Its seed suppliers use traditional cross-pollination techniques, along with genomic selection - the ability to examine molecular genetic markers across the plant's whole genome - to predict traits such as flavour with reasonable accuracy.
In addition, it has a network of 150 chefs and farmers that evaluate its work.
"This community evaluates varieties that are still in development, providing feedback on their potential in the field and in the kitchen," says chief operating officer Charlotte Douglas.
One of its flagship products is Badger Flame beet; bred to be eaten raw and sweet without being earthy.
"This variety would have gotten lost, were it not for the advocacy of chefs and growers. It's expanding our understanding of what a beet can be, introducing new opportunities for exploration," says Ms Douglas.
Some plants might be lumbered with the wrong kind of flavour. Take kale, for example, although the leafy green is nutritious, its powerful flavour can be off-putting.
Mr Baker and his team at Pairwise, are working on a sweeter and gentler plant.
"Kale is very nutritious, but people don't like to eat it. So we've used genetic engineering to produce leafy greens that have better nutrition, but that taste like the lettuces we're used to," he says.

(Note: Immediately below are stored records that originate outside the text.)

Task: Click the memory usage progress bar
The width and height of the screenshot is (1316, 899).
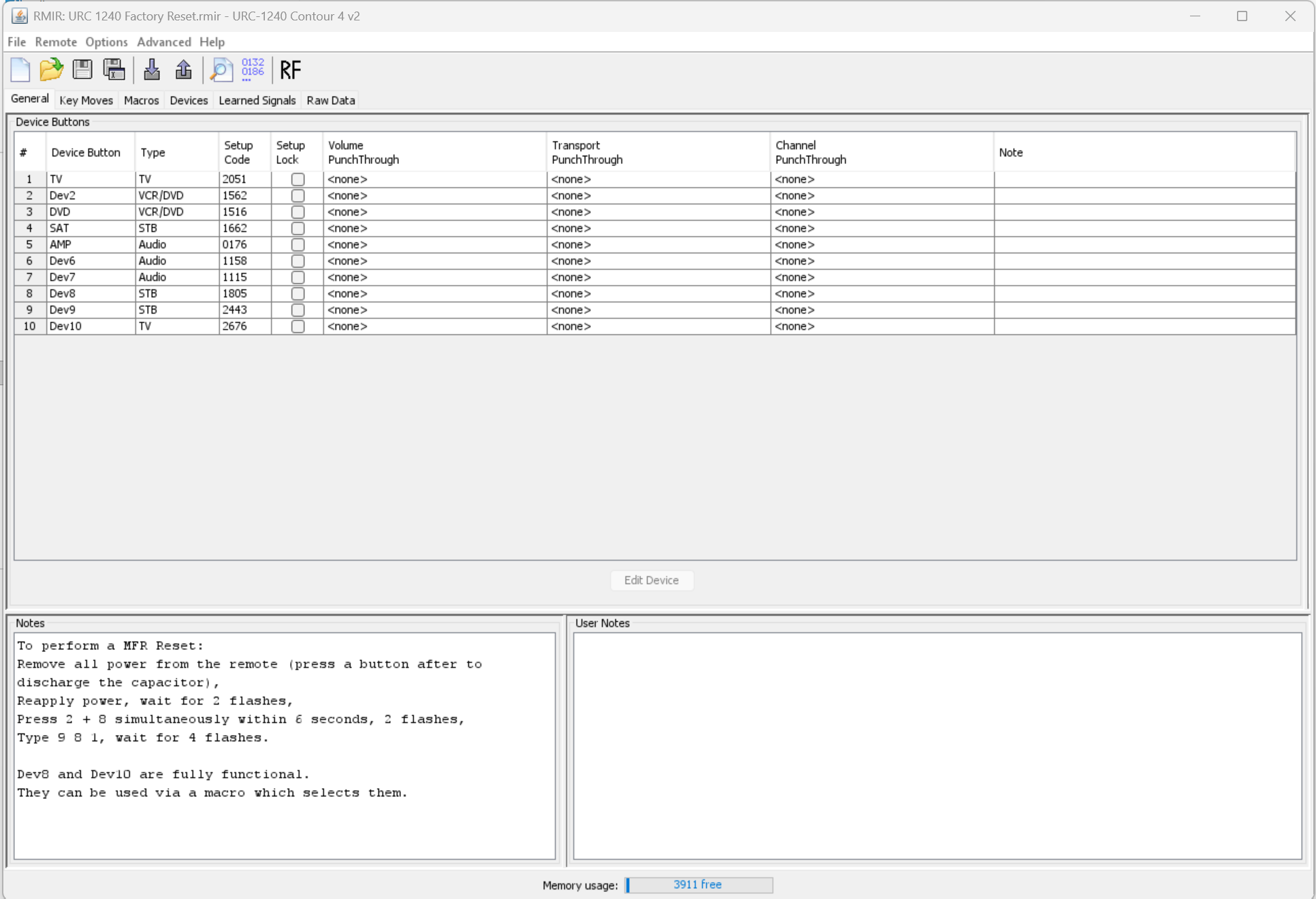Action: (698, 884)
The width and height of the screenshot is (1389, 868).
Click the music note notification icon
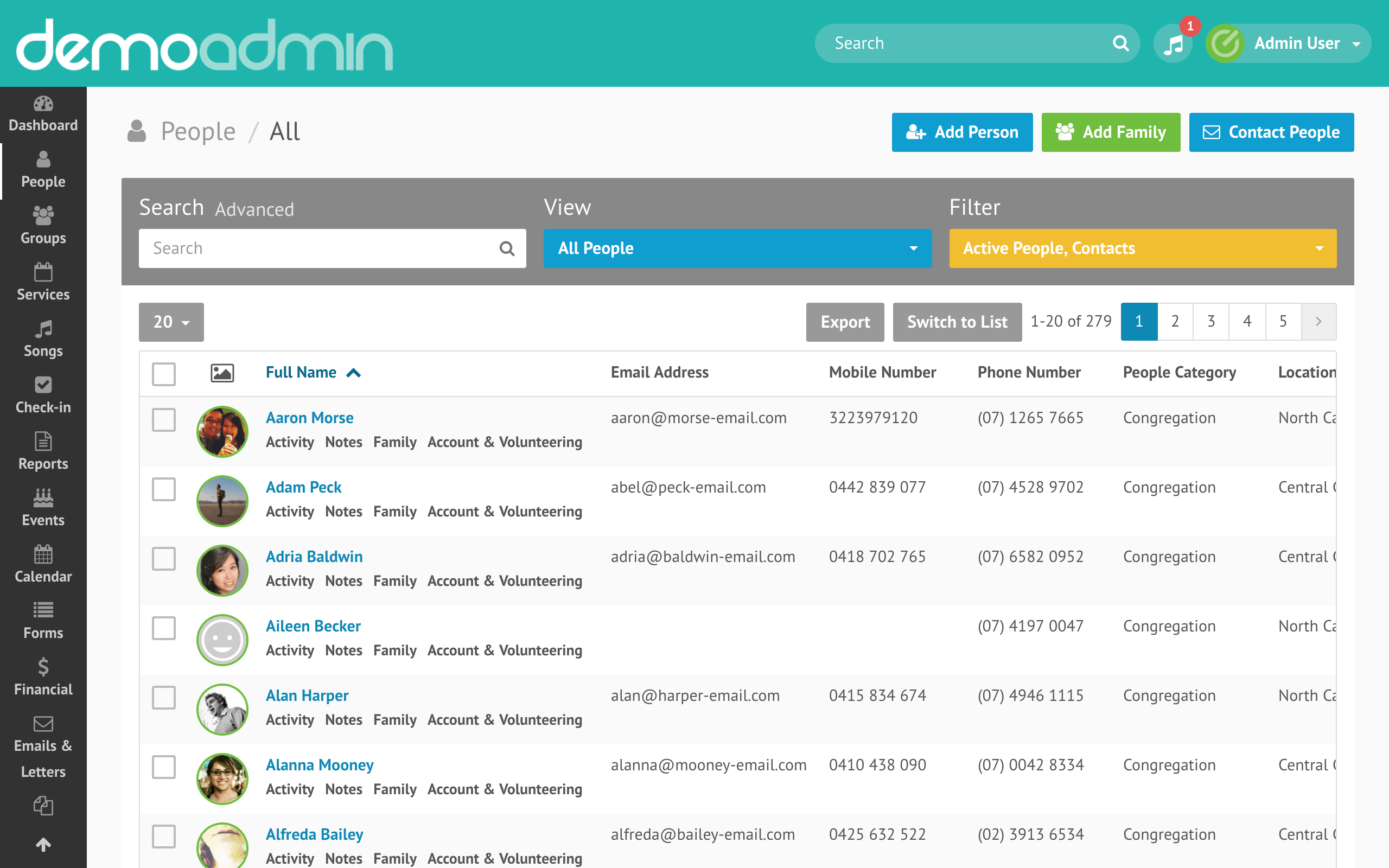[1173, 43]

In the case of kale, strong flavour is seen as a disadvantage, but generally speaking flavour tends to go hand-in-hand with nutrition.
"Breeding for flavour means breeding for deliciousness; it means breeding for nutrition because more often than not when you are selecting for complex flavour you're also selecting for nutrient density," says Ms Douglas.
"It means breeding in and for organic systems - the type of farming that produce the best possible tasting plants; it means breeding for more diversity."